> STUDY TEXT:
━━━━━━

By Christopher Coble, Esq. | Last updated on

If your small business handles enough credit card transactions, you already know how much of a hassle they can be. There's the processing equipment, the interchange fees, the data security issues, and the risk of fraud, all of which can fall on the small business owner. But a slightly larger business has decided to fight back.

Home Depot filed a federal antitrust lawsuit against Visa and MasterCard, claiming the two largest credit card issuers colluded to hike transaction fees and suppress new chip-based card technology that can prevent fraud. So what does this mean for credit cards at your small business?

Fees and Chips

While banks, credit unions, and credit card companies issue debit and credit cards to consumers, Visa and MasterCard set the interchange fees collected by banks. Home Depot says it paid $750 million in bank-card acceptance fees last year alone and claims the two companies engaged in price-fixing to set interchange rates abnormally high and to prevent competition for acceptance at merchants. "These fees are nothing other than blatant efforts to prevent competition," the lawsuit alleges, "and Visa and MasterCard announced them in lockstep to make sure issuing banks know they face retribution for supporting PIN debit options."

Home Depot also claims Visa and MasterCard blocked new fraud-resistant card technology -- a combination of personal identification numbers and EMV chips -- for years, leading to more fraud and more costs to consumers and businesses:

Visa and MasterCard know perfectly well that a signature alone, without the additional step of requiring a PIN, provides virtually no protection against many types of payment card fraud ... As a result of their conduct, United States consumers experience the highest rates of payment card fraud in the world, and United States businesses are subject to the highest payment card related fees in the world.

The companies' reticence to adopt new, more secure card technology may also have been based on profits: Home Depot claims that banks can collect higher merchant fees for signature-based credit-card transactions than PIN-based ones. "While chip-and-PIN authentication is proven to be more secure, it is less profitable for Visa, MasterCard," the lawsuit alleges, "and their member banks and it provides a greater threat to their market dominance."

Large Fish, Even Larger Pond

Visa and MasterCard settled similar charges in 2012, paying an estimated total $7.25 billion to hundreds of retailers. Home Depot opted out of that settlement, as did other stores like Target, Walmart, and 7-Eleven. Walmart settled its own lawsuit separately, and there are several other similar lawsuits filed against Visa and MasterCard over exorbitant transaction fees and the requirement that merchants adopt the new chip technology.

It's all enough to make you want to take your store back to the good old days of cash only. Although Home Depot may be fighting the good fight, another settlement doesn't necessarily mean that credit card fees will come down for small businesses across the board. And you still have to figure out this whole chip thing.

━━━━━━

> DATA EXTRACTS:
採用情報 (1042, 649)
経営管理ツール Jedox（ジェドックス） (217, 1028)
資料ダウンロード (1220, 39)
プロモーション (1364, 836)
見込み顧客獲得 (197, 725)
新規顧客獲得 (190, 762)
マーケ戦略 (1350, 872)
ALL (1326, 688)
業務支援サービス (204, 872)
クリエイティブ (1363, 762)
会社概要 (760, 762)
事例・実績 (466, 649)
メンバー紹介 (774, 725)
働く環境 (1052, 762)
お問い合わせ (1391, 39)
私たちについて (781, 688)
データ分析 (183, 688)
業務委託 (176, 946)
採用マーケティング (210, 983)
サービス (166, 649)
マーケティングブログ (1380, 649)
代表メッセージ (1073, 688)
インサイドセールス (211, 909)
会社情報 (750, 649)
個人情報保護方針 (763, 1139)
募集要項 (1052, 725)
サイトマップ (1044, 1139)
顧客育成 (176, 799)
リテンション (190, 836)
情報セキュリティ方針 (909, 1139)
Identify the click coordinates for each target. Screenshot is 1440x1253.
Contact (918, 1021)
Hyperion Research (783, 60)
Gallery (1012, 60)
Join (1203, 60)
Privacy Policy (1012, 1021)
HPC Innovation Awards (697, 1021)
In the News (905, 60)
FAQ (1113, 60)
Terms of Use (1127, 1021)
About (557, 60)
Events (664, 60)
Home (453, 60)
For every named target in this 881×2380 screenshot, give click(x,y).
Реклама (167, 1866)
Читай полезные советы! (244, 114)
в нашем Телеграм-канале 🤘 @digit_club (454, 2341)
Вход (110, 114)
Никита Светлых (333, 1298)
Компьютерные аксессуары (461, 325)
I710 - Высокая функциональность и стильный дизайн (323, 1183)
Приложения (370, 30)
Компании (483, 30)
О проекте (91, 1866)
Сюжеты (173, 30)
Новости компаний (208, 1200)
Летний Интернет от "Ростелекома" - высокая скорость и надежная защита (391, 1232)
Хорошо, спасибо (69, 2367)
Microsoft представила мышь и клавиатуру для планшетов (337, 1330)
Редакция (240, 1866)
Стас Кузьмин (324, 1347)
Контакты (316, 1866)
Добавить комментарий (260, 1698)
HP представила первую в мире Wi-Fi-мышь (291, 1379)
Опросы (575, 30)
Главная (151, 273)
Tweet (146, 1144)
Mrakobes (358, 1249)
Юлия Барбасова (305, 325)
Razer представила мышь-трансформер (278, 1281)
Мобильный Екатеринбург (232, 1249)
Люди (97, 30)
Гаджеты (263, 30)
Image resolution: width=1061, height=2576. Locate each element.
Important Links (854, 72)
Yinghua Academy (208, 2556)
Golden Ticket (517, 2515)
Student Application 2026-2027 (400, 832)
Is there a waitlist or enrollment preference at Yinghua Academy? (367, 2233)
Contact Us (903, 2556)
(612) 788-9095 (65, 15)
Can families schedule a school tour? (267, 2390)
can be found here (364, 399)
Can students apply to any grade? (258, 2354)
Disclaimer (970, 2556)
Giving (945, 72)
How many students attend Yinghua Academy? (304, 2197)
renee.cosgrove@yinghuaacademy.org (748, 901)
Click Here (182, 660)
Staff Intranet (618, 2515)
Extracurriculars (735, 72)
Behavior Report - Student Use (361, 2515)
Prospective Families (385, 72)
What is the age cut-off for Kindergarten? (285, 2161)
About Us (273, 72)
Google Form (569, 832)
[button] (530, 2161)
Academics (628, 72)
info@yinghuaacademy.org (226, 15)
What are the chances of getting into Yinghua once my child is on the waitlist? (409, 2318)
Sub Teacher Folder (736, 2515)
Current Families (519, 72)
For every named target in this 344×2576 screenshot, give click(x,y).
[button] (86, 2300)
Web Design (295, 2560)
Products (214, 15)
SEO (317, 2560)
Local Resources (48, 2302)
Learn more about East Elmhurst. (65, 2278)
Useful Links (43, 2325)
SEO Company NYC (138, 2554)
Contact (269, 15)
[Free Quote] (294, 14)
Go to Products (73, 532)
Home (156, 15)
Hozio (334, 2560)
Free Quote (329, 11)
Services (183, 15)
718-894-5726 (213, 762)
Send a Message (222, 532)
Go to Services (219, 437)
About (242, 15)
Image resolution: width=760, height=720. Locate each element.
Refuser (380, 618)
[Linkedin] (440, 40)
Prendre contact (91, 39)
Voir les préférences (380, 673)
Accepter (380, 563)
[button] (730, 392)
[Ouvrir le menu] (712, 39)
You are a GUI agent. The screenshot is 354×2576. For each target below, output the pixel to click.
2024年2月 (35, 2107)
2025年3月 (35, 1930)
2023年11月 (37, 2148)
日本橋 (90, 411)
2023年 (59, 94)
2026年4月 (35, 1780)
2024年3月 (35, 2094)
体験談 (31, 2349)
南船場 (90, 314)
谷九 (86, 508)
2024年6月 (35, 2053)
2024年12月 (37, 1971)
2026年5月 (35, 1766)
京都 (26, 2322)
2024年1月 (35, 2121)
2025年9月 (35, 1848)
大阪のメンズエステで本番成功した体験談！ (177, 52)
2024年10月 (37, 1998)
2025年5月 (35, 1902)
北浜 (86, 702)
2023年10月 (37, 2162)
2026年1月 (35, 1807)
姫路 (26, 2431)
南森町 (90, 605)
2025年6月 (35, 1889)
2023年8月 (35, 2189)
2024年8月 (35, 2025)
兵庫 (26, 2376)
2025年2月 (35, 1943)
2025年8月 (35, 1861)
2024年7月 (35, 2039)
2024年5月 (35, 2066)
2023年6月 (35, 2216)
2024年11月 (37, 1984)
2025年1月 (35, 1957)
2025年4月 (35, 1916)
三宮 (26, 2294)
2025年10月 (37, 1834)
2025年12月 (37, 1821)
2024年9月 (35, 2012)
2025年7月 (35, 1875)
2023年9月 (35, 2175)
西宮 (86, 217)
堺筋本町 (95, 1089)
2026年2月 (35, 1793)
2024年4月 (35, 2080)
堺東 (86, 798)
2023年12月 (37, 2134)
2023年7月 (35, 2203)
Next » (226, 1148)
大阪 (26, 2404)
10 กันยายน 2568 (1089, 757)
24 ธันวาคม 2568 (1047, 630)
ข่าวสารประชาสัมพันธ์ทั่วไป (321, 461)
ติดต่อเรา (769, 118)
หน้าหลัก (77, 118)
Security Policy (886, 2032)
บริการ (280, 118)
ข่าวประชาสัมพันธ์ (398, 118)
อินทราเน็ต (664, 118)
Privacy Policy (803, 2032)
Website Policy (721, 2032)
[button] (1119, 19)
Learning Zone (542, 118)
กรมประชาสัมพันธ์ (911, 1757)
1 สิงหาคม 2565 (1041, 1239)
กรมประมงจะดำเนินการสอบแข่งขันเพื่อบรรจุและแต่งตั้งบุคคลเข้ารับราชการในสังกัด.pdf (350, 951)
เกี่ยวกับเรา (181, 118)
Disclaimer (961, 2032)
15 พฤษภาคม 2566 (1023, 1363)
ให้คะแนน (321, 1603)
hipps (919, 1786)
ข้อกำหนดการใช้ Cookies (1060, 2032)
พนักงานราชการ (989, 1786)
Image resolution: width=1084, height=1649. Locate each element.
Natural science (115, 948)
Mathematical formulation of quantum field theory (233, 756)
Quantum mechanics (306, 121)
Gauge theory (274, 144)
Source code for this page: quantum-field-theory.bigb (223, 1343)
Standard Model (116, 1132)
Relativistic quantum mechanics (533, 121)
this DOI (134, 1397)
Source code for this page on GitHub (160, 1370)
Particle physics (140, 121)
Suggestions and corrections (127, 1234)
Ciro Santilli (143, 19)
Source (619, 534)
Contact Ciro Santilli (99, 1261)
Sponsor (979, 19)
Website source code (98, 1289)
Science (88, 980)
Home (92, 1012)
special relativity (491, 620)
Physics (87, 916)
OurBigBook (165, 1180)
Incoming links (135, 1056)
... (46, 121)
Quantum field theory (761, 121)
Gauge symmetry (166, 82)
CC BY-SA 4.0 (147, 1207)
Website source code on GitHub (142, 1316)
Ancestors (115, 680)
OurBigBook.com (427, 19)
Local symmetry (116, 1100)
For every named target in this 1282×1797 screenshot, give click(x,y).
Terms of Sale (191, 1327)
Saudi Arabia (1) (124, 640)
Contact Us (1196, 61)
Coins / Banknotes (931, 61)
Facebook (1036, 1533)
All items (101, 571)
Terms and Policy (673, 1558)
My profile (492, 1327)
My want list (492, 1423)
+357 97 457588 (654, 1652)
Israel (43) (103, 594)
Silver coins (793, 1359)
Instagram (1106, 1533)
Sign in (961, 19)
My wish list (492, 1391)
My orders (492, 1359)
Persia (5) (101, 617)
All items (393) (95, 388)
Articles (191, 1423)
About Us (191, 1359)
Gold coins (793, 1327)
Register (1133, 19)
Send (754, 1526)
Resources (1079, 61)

━━━━━━

> WHAT YOU SHOULD DO: Copy the credit card fees article again, everything from "If your small" down to "to fight back.", and put "headache" in place of "hassle".

> PROBLEM SOLUTION:
If your small business handles enough credit card transactions, you already know how much of a headache they can be. There's the processing equipment, the interchange fees, the data security issues, and the risk of fraud, all of which can fall on the small business owner. But a slightly larger business has decided to fight back.